German soldier accused of espionage faces trial

August 11, 2022

Prosecutors have alleged the suspect was "in contact with a Russian intelligence service" between 2014 and 2020. Information was said to have been shared during personal meetings, over the telephone, email and WhatsApp.

A police officer walks past the entrance to the Russian embassy in Berlin
The suspect is accused of sharing information with Russia between 2014 and 2020Image: Bernd von Jutrczenka/dpa/picture alliance

A German soldier went on trial on Thursday for allegedly giving information to Russian intelligence services while serving as a reserve officer for the Bundeswehr, Germany's military.

"We believe the accused was in contact with Russian intelligence service GRU via several persons, particularly at the Russian Embassy in Berlin," federal prosecutor Gerd Kaiser said at the courthouse on Thursday. The communication is alleged to have occurred between 2014 and 2020.

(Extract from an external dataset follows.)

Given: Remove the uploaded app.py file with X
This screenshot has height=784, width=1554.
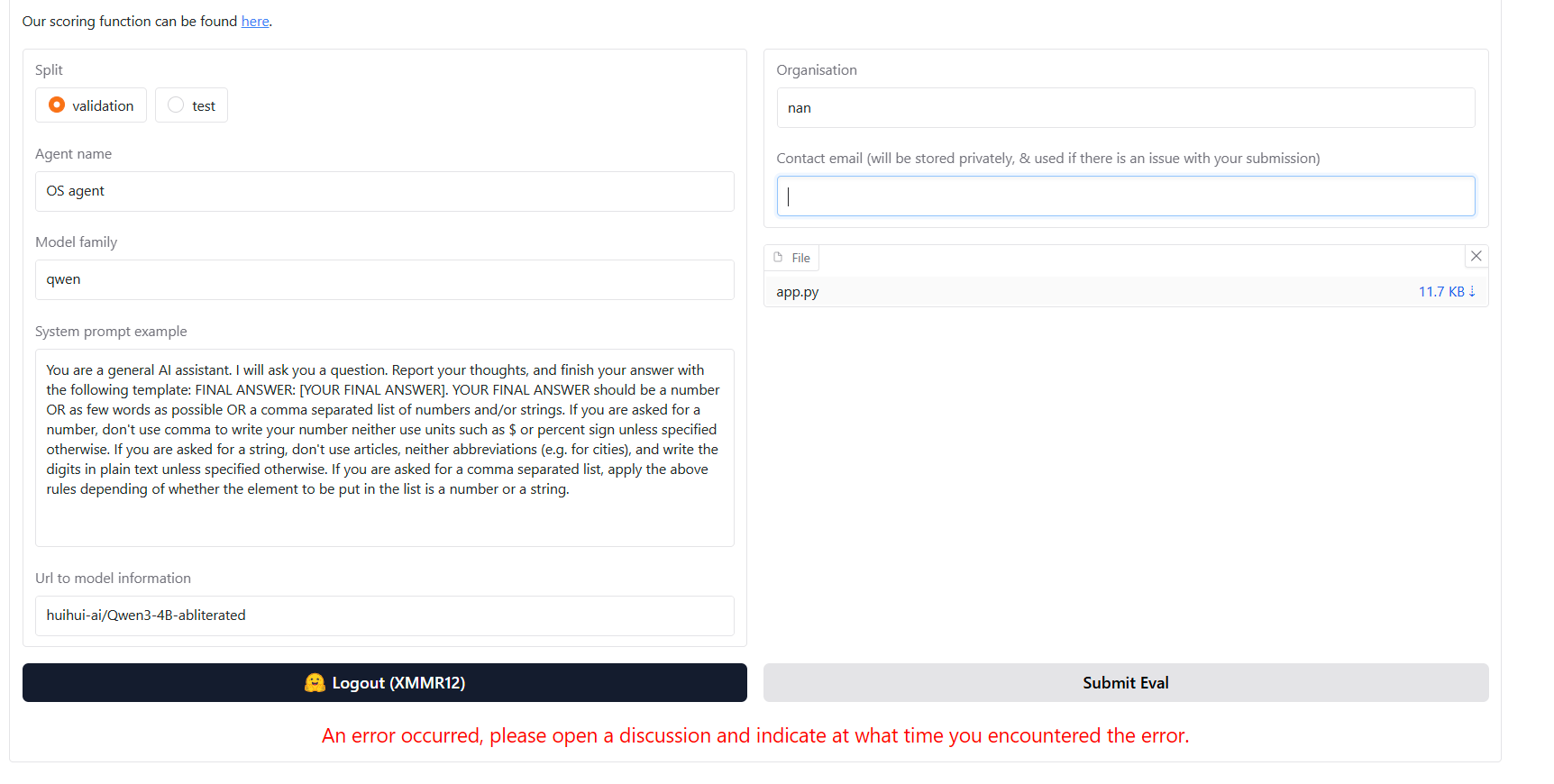Looking at the screenshot, I should pos(1476,256).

Named as Ralph G. under German privacy laws, the accused is alleged to have shared data on the inner workings of Germany's military reserve and civil defense, as well as the impact of sanctions Berlin imposed on Russia in 2014.

Nord Stream 2 data allegedly passed on to Russia

More specifically, Ralph G. is accused of sharing excerpts from an official government document on Berlin's relationship with Moscow in the wake of Russia's annexation of Crimea in 2014. 

He is also alleged to have shared the "personal data of high ranking members of the Bundeswehr."

Other documents he allegedly shared with the Russian GRU military intelligence agency included ones related to the now shelved Nord Stream 2 gas pipeline.

Data shared in person and via WhatsApp

The information was reportedly shared via personal meetings, over the telephone, email and messaging service WhatsApp.

According to Der Spiegel magazine, Ralph G. was a lieutenant colonel who also worked as a sales manager for an international engineering firm in western Germany.

As he had a civilian profession, he "belonged to several German business committees" and was also able hand over to Russian authorities personal information on high-profile business figures, prosecutors claim.

No remuneration

Ralph G. is not thought to have been paid for his services. Instead, he is alleged to have received "invitations to events organized by the Russian government agencies."

The trial comes at a time when relations between Moscow and Berlin are fraught due to Russia's invasion of Ukraine.

The trial at the Düsseldorf Higher Regional Court in western Germany is expected to last until December, with 20 court days scheduled.